Jewish Labour Movement has reacted angrily. In a statement, the group says: “the party wishes to make sweeping changes to the disciplinary rules on anti-Semitism, without consulting us, it’s only Jewish affiliate, or any communal organisation. To add insult to injury, they will debate these changes at conference on the Jewish Sabbath, when religiously observant Jewish Labour delegates will be silenced, unable to participate in the debate.”
So what are the changes being debated? The rules would give new powers to the party’s general secretary and a group of NEC officers to expel members guilty of anti-Semitism. Labour claims that this will speed up the process of booting out anti-Semites. But given the party’s track record of dealing with such cases, it is no surprise that many Jews are sceptical.

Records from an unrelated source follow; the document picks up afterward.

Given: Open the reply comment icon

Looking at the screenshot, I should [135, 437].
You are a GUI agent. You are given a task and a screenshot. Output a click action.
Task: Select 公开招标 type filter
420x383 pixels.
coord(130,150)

Instead this looks like an attempt to hand over control of who is – and isn’t – kicked out of the party for anti-Semitism to a few individuals close to the leadership. With Jeremy Corbyn enjoying a majority of support on the NEC, this again is evidence of the centralisation of power in the party.
In short, it’s good news for Corbyn. But bad news for the dwindling number of Jews who still believe they have a home in the Labour party.
The Jewish Labour Movement spoke for many such members when it said these alterations “will simply streamline the process of letting anti-Semites off the hook.”
Enough is enough was the slogan used to protest the inaction of Labour to anti-Semitism. Perhaps a different slogan is called for: nothing has changed. And nothing will change while Jeremy Corbyn is leader of the Labour party.